10/11/2008

The Chesterfield Fire Department

Do you like HEIGHTS?


This is Engine 34, parked in front of old Station #3 (Bensley), affectionately and with the tongue firmly in the cheek, referred to as "Camp Piney"! Engine 34 was a 1984 Seagrave, with a 350 Big Cam IV Cummins (with a Jake brake of course) and an allison automatic transmission.



How about NOW?




This is "12 truck", a classic open cab 1972 Pirsch, V-903 Cummins (dual straight pipe exhaust) and an early Allison Automatic transmission, that made that awesome V-8 Cummins slip just the least bit during shifting which resulted in that baby ROARING (it had solid lifters which resulted in people commenting that it sounded like it was "Cummins APART). Note the Federal Q-2 1hp motor driven siren, the loudest around.

Some young firefighters

This is the Midlothian Volunteer Fire Department (Company 5) as seen from the front door of the Midlothian High School, from which I graduated in 1981, a coincidence you ask? Read on!

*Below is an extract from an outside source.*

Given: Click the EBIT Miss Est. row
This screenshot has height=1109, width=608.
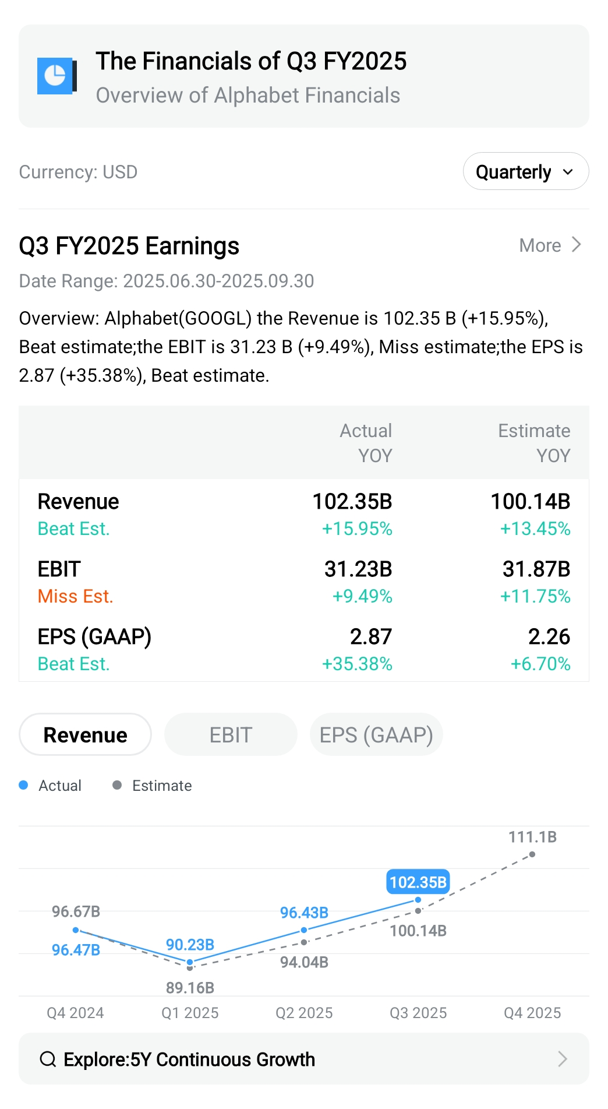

This was scanned from my Junior High School yearbook. The year was 1980, a simpler time, before the "new" FLSA (Fair Labor Standards Act) put an end to such activities. Who needed drugs, drag racing or booze for our "high risk" teen behavior, we could and did do something that was both respected, legal and FUN!

The 16, 17 and 18 year old kids you see here, could during the "daytime hours" five days per week (a time when nearly all volunteer departments struggle for manning) could "dump the house" when the siren went off. Included was engine #54, a 1974 John Bean "Super Pumper", 54,000 lbs of V-8 two-stroke Detroit diesel, with a 1500 gallon per hour two stage pump and could, on FOUR LANE Midlothian Turnike run easily 90 mph. We also fielded Squad 59 and Unit 58 the brush truck.

Mr Frances Poates, the Principal of Midlothian High School, would after the proper "permission slips" were executed, would allow us to excuse ourselves from class and respond to fire calls. I admit looking retrospectively and from the modern "risk management" perspective, this was a little teeny bit over the top. But this group of kids responded to upwards of 800 calls per year without a single mishap of any manner.